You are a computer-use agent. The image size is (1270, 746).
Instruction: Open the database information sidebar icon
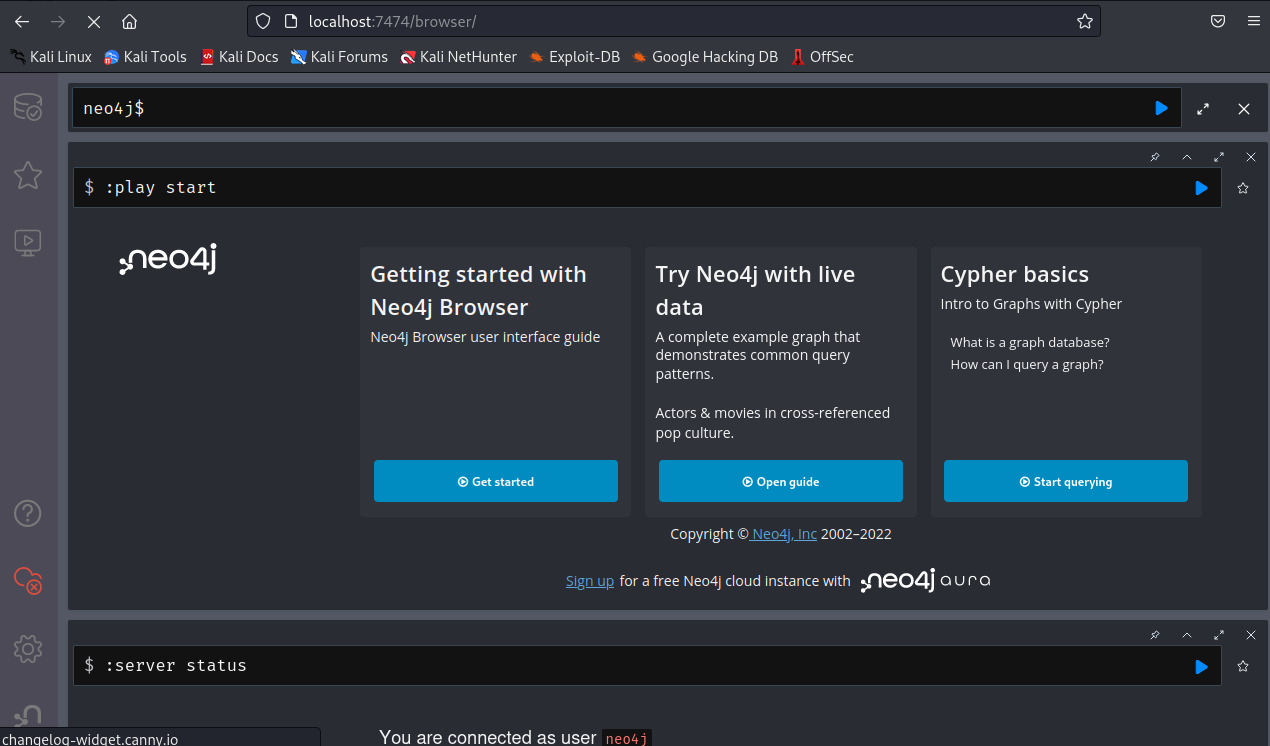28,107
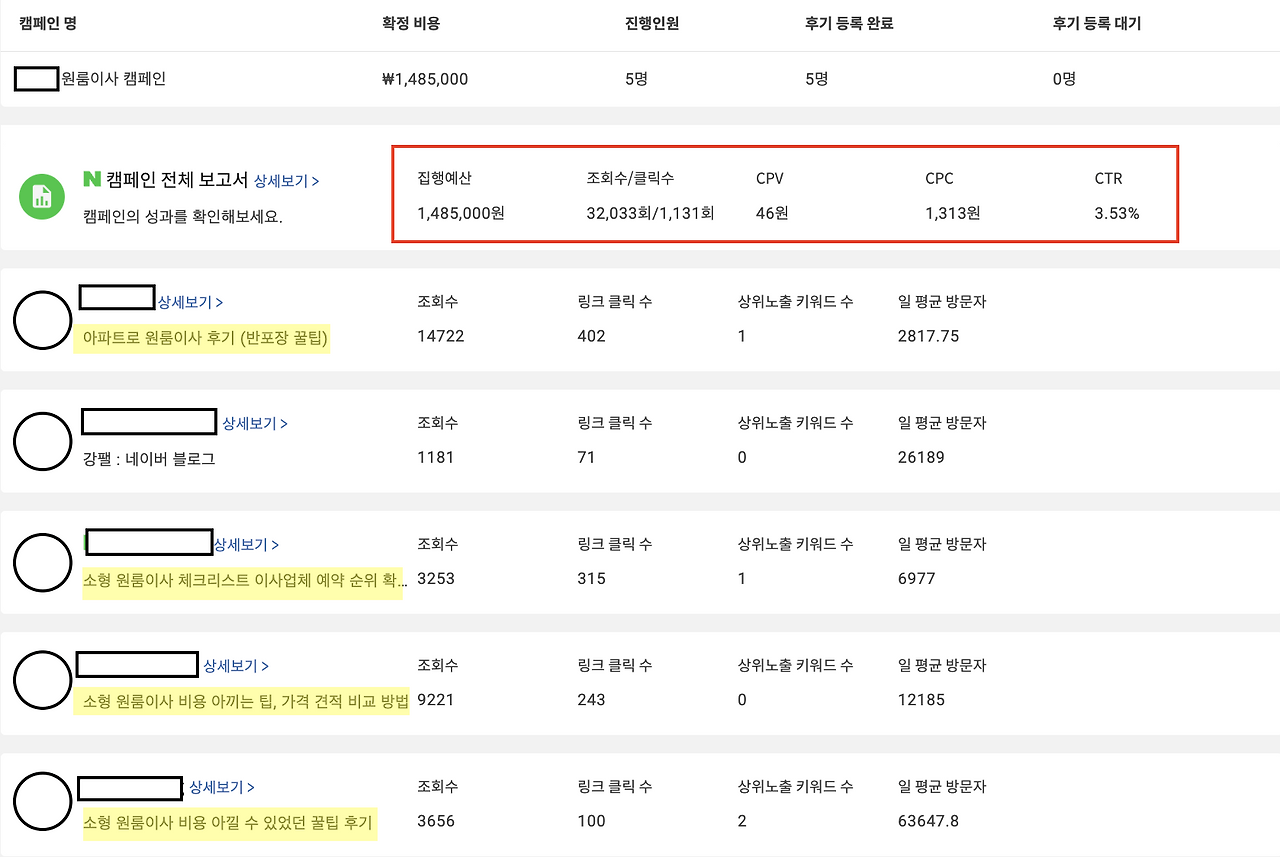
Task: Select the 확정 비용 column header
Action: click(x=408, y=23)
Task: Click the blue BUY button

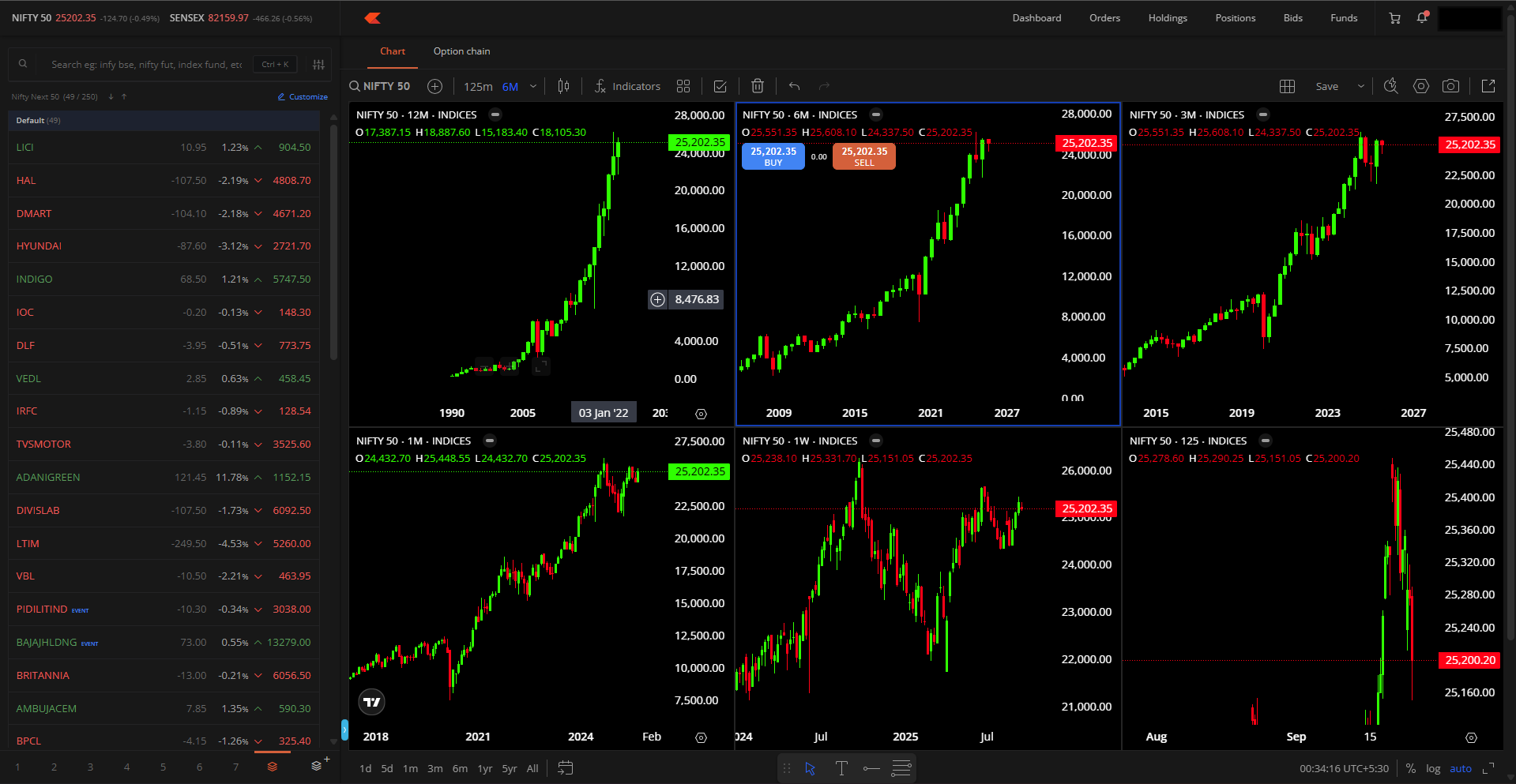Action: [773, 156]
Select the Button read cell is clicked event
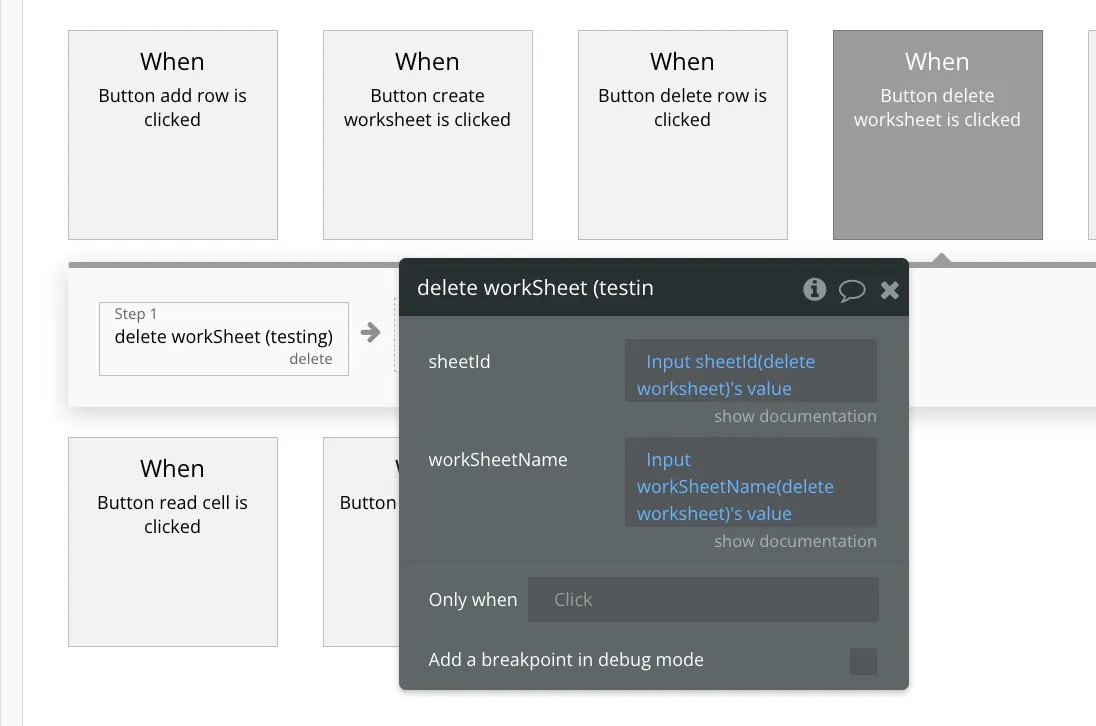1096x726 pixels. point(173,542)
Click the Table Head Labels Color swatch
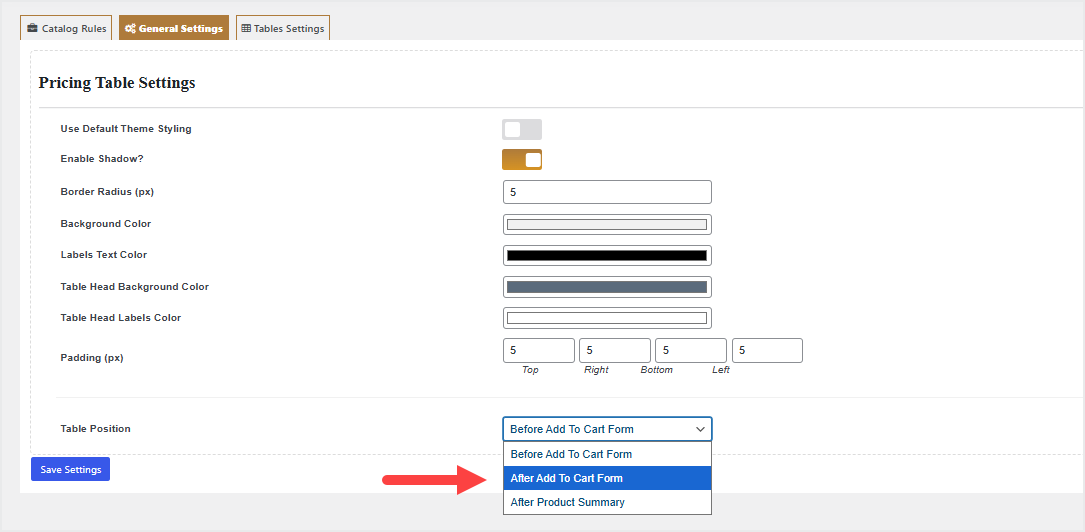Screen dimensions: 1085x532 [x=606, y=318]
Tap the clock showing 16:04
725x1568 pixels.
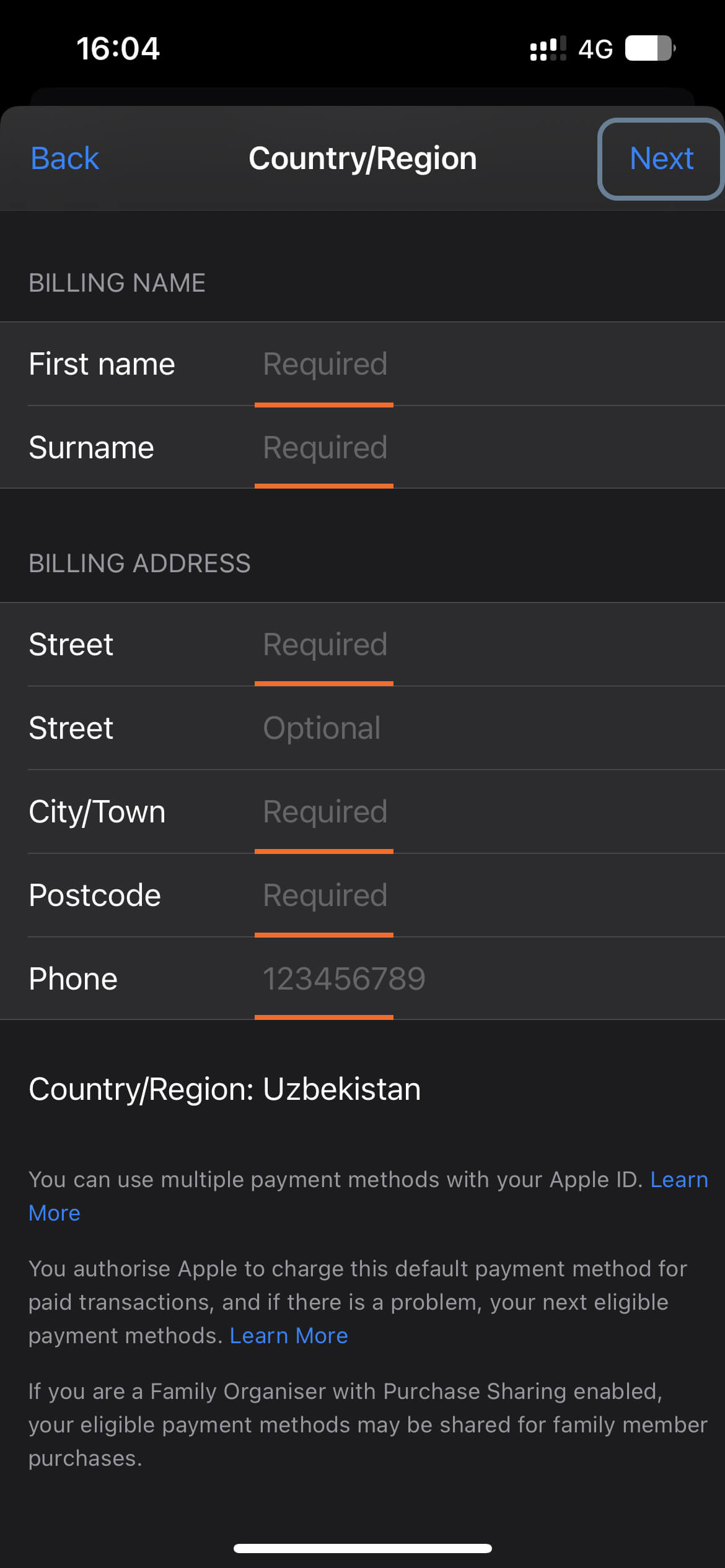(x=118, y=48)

> What this task involves
Copy out every entry above word for word; omit the images.

> Exercise response
You are a computer-use agent. The image size is (1270, 746).
Instruction: Open the database information sidebar icon
28,107
Task: Select the 확정 비용 column header
Action: click(x=408, y=23)
Task: Click the blue BUY button

Action: [773, 156]
Select the Button read cell is clicked event
1096x726 pixels. point(173,542)
Click the Table Head Labels Color swatch
Screen dimensions: 1085x532 [x=606, y=318]
Tap the clock showing 16:04
725x1568 pixels.
(x=118, y=48)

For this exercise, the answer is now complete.